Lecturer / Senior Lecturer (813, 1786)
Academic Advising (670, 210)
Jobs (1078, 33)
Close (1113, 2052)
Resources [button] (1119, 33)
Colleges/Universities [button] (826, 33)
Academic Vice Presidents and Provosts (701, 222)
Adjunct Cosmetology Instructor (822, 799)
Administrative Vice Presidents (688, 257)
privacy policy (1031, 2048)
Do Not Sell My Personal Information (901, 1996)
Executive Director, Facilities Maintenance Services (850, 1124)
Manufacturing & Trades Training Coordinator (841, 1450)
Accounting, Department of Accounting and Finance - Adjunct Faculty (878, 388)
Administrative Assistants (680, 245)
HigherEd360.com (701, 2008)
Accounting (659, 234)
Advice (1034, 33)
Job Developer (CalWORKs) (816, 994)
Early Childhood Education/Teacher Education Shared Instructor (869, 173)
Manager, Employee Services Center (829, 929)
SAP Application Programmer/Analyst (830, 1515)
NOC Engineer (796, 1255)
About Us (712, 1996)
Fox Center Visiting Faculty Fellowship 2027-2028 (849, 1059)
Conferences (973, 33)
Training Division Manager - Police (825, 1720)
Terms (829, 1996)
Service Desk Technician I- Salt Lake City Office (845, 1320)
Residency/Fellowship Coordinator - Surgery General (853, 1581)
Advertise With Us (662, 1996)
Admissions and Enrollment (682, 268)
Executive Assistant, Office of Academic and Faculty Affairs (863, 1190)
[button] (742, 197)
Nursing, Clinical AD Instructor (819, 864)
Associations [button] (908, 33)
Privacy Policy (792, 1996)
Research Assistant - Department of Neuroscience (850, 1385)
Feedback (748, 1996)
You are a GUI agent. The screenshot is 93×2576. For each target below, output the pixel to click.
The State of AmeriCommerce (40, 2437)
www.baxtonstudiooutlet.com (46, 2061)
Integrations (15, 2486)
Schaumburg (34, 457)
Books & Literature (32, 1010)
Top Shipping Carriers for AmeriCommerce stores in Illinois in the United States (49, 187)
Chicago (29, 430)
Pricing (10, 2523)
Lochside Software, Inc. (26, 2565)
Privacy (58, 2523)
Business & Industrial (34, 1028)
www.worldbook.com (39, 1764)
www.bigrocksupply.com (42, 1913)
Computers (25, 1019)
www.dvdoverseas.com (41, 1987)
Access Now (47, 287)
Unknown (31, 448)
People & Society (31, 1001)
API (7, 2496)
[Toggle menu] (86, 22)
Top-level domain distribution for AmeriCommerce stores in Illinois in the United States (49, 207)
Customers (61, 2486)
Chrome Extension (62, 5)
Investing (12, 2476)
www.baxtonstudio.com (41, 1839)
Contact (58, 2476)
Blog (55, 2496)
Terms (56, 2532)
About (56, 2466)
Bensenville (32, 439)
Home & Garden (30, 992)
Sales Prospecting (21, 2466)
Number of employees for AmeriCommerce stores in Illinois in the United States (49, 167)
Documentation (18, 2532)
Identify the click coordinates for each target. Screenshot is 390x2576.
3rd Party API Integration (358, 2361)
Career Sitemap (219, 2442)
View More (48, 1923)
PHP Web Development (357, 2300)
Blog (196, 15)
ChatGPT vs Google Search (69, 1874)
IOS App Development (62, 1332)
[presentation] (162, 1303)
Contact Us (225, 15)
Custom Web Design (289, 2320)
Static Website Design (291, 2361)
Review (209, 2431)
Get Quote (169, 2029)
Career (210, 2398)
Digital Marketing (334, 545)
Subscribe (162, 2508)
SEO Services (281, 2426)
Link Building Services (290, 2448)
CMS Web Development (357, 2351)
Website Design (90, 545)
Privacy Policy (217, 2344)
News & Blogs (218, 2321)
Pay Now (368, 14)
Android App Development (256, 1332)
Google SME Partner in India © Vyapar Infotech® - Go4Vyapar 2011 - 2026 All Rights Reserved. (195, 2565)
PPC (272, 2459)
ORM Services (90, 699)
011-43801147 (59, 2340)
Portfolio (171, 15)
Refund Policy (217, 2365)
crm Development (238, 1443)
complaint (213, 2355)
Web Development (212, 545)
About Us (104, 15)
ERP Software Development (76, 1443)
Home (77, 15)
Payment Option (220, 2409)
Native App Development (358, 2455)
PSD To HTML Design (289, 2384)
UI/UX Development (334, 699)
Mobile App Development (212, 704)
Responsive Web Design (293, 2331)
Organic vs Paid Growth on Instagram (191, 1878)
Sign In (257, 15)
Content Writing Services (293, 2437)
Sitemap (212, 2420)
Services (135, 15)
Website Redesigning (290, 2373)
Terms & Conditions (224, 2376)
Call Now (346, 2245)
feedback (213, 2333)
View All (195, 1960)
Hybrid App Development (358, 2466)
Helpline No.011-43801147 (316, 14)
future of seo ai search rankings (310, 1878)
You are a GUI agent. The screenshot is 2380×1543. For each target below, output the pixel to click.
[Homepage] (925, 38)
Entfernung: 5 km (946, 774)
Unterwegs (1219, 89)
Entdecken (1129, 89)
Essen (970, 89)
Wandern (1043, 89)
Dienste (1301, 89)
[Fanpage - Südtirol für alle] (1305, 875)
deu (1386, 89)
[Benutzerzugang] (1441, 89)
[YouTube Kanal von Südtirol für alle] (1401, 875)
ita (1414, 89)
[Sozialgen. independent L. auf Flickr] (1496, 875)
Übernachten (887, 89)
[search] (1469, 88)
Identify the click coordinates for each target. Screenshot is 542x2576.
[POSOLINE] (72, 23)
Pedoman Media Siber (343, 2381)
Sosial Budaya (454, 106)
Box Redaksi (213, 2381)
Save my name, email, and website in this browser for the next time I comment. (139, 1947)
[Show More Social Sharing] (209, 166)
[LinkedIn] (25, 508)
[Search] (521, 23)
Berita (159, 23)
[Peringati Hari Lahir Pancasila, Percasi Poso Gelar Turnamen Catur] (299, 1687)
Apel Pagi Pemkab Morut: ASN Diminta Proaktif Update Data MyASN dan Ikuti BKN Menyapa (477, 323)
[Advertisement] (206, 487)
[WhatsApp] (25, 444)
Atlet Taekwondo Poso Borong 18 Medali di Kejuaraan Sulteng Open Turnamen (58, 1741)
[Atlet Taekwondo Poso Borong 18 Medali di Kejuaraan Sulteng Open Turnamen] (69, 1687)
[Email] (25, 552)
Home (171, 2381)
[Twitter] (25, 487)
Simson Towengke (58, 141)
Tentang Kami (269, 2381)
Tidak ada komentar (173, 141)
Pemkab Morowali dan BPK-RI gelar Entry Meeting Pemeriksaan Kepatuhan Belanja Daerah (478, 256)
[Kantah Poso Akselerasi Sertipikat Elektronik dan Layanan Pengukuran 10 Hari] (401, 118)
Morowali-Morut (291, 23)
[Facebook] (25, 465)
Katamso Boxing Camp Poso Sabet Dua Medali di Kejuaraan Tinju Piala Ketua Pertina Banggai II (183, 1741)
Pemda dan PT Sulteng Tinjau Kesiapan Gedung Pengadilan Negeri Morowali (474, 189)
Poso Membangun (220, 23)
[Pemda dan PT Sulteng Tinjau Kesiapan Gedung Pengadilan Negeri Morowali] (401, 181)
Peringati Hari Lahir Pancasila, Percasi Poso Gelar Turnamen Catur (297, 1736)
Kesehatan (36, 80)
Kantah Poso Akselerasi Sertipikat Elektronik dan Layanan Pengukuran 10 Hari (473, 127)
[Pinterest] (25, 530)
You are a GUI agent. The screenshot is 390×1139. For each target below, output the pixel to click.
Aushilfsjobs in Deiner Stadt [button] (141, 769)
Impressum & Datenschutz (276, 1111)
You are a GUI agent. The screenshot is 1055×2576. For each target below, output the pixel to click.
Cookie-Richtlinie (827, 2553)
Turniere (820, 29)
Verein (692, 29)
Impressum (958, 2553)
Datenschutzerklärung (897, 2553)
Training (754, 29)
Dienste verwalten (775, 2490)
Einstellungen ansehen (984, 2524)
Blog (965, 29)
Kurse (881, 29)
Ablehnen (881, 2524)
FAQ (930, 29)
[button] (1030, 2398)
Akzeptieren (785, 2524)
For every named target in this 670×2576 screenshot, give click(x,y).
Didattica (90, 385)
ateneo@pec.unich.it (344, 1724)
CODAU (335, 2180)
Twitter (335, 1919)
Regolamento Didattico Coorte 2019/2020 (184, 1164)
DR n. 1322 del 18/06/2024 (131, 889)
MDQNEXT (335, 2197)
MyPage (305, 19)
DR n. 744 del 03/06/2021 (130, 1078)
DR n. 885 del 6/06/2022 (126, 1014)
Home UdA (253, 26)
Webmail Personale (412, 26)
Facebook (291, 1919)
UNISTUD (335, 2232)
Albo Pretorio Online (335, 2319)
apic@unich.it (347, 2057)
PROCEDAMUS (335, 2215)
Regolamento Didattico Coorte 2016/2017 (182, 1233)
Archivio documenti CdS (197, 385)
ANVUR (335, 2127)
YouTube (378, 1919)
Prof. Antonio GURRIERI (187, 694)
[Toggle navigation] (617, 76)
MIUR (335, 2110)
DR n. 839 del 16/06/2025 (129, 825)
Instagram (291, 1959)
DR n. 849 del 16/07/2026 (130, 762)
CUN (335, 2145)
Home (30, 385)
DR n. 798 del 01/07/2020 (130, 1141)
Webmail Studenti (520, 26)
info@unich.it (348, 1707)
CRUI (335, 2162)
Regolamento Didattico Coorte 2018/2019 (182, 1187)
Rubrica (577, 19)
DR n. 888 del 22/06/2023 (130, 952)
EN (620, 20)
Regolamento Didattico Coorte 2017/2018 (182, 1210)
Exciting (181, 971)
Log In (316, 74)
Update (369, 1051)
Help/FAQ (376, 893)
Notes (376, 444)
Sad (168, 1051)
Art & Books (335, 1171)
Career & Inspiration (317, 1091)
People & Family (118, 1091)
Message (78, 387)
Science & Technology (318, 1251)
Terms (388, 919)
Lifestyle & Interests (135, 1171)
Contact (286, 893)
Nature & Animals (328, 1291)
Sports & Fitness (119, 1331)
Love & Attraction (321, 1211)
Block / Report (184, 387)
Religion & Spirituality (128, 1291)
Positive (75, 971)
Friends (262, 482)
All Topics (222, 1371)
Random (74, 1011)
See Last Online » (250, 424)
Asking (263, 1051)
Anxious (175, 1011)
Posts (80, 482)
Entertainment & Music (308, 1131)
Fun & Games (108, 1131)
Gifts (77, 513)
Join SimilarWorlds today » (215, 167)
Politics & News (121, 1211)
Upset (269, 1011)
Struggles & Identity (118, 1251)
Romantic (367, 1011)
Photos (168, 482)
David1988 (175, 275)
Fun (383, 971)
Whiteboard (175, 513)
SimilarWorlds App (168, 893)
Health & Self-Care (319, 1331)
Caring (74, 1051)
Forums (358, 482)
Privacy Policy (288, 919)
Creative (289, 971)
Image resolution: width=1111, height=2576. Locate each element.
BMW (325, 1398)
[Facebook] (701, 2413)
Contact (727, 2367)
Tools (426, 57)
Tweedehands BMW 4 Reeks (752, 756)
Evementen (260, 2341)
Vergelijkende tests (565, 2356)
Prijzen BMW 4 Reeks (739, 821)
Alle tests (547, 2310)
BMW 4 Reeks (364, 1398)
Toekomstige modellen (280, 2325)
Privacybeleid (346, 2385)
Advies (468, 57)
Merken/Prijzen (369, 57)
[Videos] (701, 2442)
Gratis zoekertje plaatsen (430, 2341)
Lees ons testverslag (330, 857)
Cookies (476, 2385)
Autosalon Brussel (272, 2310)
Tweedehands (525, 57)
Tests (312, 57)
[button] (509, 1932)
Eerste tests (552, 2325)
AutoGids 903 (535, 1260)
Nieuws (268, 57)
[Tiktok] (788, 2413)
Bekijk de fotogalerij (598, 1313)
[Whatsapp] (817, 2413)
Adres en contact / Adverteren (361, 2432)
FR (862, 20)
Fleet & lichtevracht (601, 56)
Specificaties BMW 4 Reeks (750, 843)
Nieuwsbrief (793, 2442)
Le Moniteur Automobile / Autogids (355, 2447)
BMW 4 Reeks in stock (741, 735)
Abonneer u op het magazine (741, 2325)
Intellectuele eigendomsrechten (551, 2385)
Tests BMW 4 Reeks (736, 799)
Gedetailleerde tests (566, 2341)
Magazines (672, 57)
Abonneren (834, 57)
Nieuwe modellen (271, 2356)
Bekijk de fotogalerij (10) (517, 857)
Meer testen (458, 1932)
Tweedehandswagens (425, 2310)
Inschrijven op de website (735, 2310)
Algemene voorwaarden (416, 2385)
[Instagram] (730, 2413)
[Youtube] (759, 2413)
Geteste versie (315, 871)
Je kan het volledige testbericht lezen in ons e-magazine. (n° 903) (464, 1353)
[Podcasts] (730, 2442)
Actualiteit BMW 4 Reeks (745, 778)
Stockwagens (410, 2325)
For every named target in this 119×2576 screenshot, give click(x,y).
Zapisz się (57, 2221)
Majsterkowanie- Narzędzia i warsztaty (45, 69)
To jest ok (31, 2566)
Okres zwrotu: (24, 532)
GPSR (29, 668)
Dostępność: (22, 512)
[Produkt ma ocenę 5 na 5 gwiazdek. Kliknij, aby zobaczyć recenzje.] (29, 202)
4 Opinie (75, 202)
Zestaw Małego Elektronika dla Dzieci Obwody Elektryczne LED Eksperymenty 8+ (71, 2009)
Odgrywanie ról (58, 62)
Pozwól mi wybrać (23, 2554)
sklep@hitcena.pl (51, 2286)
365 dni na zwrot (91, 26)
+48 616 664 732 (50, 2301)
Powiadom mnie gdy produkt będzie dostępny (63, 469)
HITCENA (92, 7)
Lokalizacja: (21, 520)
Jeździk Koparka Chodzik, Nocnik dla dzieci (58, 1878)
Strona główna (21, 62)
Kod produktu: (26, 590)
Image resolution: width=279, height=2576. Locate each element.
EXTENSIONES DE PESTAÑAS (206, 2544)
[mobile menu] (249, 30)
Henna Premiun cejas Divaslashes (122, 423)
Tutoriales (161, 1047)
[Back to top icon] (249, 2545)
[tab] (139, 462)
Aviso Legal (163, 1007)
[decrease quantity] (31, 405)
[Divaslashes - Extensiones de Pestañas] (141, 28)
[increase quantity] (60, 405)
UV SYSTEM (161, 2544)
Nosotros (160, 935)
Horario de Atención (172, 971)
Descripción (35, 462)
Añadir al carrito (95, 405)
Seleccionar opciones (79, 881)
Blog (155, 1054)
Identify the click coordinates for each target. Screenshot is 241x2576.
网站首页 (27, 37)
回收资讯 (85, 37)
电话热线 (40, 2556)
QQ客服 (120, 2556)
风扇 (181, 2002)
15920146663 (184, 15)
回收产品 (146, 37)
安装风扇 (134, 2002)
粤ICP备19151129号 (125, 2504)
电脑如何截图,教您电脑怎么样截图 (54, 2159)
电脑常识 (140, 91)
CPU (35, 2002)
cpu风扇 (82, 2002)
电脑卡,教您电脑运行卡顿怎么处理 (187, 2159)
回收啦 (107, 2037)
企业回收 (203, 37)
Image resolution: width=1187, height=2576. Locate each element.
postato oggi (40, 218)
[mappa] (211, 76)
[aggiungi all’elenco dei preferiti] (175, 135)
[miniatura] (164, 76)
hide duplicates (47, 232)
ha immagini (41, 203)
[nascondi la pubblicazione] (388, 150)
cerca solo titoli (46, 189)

###

Which lines in the data above hold the string "Presidents"? Return each of them.

Academic Vice Presidents and Provosts (701, 222)
Administrative Vice Presidents (688, 257)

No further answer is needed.